SUR la fin de la nuit suivante, la sultane adressa ainsi la parole à Schahriar : Sire, le jeune homme de Bagdad poursuivant son histoire :
« Lorsque le lieutenant de police , dit-il, eut la bourse entre les mains, il demanda au cavalier si elle était à lui, et combien il y avait mis d’argent. Le cavalier la reconnut pour celle qui lui avait été prise, et assura qu’il y avait dedans vingt sequins. Le juge l’ouvrit, et après y avoir effectivement trouvé vingt sequins, il la lui rendit. Aussitôt il me fit venir devant lui : « Jeune homme, me dit-il, avouez-moi la vérité : est-ce vous qui avez pris la bourse de ce cavalier ? n’attendez pas que j’emploie les tourments pour vous le faire confesser. » Alors baissant les yeux, je dis en moi-même : « Si je nie le fait, la bourse dont on m’a trouvé saisi, me fera passer pour un menteur. » Ainsi, pour éviter un double châtiment, je levai la tête, et confessai que c’était moi. Je n’eus pas plutôt fait cet aveu, que le lieutenant de police, après avoir pris des témoins, commanda qu’on me coupât la main. La sentence fut exécutée sur-le-champ, ce qui excita la pitié de tous les spectateurs ; je remarquai même sur le visage du cavalier, qu’il n’en était pas moins touché que les autres. Le lieutenant de police voulait encore me faire couper un pied ; mais je suppliai le cavalier de demander ma grâce ; il la demanda, et l’obtint.

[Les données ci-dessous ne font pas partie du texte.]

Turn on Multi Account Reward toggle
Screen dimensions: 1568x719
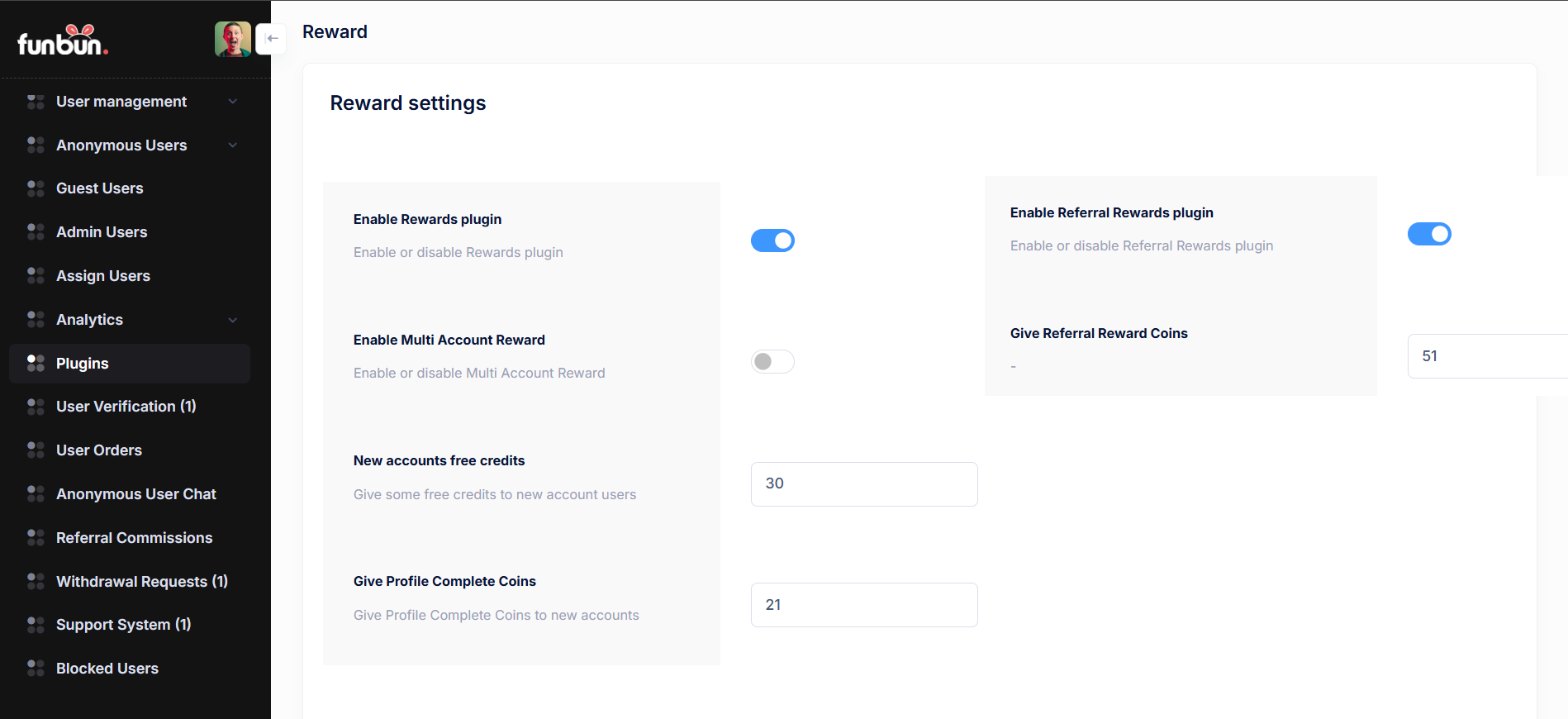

« Lorsque le juge eut passé son chemin, le cavalier s’approcha de moi. « Je vois bien, me dit-il en me présentant la bourse, que c’est la nécessité qui vous a fait faire une action si honteuse et si indigne d’un jeune homme aussi bien fait que vous ; mais tenez, voilà cette bourse fatale, je vous la donne, et je suis très-fâché du malheur qui vous est arrivé. » En achevant ces paroles, il me quitta ; et comme j’étais très-faible à cause du sang que j’avais perdu, quelques honnêtes gens du quartier eurent la charité de me faire entrer chez eux, et de me faire boire un verre de vin. Ils pansèrent aussi mon bras, et mirent ma main dans un linge, que j’emportai avec moi attachée à ma ceinture.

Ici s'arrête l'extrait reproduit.